#### [Directions for this task]
Repeat the lines below without any change, starting with the line that contains "click on radio-cs-sepia-dot." and going on through the last line, both included.

#### [Material for this task]
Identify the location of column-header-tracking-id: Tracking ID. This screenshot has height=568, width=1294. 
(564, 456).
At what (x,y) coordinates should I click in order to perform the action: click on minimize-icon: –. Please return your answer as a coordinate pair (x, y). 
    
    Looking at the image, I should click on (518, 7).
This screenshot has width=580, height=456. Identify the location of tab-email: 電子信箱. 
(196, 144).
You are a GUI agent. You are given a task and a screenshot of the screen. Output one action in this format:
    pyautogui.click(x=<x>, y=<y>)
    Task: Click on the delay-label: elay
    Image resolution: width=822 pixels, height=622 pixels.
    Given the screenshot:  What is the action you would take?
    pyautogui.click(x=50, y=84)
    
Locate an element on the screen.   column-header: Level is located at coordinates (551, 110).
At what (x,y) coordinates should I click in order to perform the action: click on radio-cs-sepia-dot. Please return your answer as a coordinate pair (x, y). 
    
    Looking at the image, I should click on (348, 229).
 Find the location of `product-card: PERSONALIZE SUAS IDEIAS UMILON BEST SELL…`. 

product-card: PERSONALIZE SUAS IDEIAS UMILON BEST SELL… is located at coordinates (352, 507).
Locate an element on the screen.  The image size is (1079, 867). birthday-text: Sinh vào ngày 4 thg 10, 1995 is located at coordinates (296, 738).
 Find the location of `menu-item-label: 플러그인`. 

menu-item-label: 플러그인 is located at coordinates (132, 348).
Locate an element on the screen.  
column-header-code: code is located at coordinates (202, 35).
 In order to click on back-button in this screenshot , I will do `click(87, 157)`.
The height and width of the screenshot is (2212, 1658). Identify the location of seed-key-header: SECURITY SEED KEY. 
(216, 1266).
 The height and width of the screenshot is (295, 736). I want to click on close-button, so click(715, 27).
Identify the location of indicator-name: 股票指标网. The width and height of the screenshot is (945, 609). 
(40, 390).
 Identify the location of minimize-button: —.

#### [Response area]
At what (x,y) coordinates should I click in order to perform the action: click on radio-cs-sepia-dot. Please return your answer as a coordinate pair (x, y). 
    
    Looking at the image, I should click on (348, 229).
 Find the location of `product-card: PERSONALIZE SUAS IDEIAS UMILON BEST SELL…`. 

product-card: PERSONALIZE SUAS IDEIAS UMILON BEST SELL… is located at coordinates (352, 507).
Locate an element on the screen.  The image size is (1079, 867). birthday-text: Sinh vào ngày 4 thg 10, 1995 is located at coordinates (296, 738).
 Find the location of `menu-item-label: 플러그인`. 

menu-item-label: 플러그인 is located at coordinates (132, 348).
Locate an element on the screen.  
column-header-code: code is located at coordinates (202, 35).
 In order to click on back-button in this screenshot , I will do `click(87, 157)`.
The height and width of the screenshot is (2212, 1658). Identify the location of seed-key-header: SECURITY SEED KEY. 
(216, 1266).
 The height and width of the screenshot is (295, 736). I want to click on close-button, so click(715, 27).
Identify the location of indicator-name: 股票指标网. The width and height of the screenshot is (945, 609). 
(40, 390).
 Identify the location of minimize-button: —.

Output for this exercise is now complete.